[[ The data open ]]

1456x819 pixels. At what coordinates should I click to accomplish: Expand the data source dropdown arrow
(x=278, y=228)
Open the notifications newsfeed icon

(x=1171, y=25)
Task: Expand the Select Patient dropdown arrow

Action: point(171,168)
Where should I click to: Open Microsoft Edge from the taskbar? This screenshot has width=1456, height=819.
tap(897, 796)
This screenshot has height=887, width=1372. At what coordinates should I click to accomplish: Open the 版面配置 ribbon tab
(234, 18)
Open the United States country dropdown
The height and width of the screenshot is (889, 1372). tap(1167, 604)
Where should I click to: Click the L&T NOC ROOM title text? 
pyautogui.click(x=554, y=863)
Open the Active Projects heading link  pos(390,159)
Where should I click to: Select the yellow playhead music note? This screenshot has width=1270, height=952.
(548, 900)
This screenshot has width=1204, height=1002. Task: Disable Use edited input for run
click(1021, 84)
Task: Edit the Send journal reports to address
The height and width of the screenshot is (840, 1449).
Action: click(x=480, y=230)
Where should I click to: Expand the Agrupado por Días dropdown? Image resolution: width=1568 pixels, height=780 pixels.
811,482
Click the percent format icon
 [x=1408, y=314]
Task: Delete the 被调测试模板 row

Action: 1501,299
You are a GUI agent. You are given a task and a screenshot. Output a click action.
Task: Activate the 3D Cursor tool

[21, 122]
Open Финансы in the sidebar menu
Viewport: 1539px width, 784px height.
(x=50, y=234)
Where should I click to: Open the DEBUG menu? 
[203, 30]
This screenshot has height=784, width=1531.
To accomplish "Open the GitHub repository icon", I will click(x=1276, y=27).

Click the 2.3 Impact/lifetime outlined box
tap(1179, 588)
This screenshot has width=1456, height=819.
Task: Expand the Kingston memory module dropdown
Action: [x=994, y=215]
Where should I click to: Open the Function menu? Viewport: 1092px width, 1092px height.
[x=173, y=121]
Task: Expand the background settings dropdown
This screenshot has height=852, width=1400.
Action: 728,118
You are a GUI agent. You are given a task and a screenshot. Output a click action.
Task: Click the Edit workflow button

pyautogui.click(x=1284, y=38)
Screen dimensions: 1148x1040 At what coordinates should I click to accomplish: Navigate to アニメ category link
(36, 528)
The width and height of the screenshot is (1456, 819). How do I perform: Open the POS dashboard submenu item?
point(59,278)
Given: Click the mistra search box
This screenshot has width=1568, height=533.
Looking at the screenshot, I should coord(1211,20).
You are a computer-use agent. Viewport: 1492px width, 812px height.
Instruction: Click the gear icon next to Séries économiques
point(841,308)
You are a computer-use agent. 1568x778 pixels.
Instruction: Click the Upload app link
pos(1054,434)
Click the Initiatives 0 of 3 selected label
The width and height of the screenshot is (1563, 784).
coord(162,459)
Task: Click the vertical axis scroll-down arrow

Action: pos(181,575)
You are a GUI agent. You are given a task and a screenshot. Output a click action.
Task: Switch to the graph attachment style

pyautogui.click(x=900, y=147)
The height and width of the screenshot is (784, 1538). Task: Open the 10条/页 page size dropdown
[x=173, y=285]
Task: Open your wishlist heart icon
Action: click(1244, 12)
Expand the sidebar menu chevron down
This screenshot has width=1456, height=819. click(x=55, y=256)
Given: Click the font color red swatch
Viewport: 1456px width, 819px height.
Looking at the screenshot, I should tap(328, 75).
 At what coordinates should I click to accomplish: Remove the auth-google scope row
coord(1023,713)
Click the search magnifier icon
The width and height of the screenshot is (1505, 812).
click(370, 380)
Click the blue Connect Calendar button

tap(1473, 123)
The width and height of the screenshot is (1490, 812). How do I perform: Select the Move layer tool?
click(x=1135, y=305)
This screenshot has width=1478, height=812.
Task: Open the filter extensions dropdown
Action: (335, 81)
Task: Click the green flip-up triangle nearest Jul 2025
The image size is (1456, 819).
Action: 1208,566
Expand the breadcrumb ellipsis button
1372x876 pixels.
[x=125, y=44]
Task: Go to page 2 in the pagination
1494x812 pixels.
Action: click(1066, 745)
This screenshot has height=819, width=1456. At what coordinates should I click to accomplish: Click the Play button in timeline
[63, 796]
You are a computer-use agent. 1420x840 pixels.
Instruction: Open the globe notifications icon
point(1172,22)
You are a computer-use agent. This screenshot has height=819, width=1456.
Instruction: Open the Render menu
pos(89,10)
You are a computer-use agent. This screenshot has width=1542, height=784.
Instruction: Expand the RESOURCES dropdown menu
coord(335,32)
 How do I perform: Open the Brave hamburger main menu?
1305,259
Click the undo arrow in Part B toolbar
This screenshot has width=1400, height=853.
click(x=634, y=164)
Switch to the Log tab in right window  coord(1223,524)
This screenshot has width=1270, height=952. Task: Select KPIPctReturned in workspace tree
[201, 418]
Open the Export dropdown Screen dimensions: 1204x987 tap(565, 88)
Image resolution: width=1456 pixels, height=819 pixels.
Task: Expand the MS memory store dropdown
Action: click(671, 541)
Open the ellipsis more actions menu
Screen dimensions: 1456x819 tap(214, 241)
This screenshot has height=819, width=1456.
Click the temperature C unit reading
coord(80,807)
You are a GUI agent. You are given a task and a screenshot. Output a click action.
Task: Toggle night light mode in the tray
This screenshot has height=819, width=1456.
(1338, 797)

[[ The data closed ]]

Review the entries above and return every line where "search" appears.

* [Output for this task]
Given: Click the mistra search box
Click the search magnifier icon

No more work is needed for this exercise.